# Requirement
Extract the data below verbatim, reproducing every line without any change.

___ Materials provided ___

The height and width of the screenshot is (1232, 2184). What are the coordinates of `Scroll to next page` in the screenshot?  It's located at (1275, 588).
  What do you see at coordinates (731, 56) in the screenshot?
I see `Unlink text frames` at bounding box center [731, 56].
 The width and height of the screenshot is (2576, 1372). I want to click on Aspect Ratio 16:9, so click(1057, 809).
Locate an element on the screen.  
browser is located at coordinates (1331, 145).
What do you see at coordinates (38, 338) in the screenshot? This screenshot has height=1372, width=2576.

___

# Task answer
The height and width of the screenshot is (1232, 2184). What are the coordinates of `Scroll to next page` in the screenshot?  It's located at (1275, 588).
  What do you see at coordinates (731, 56) in the screenshot?
I see `Unlink text frames` at bounding box center [731, 56].
 The width and height of the screenshot is (2576, 1372). I want to click on Aspect Ratio 16:9, so click(1057, 809).
Locate an element on the screen.  
browser is located at coordinates (1331, 145).
What do you see at coordinates (38, 338) in the screenshot? This screenshot has height=1372, width=2576.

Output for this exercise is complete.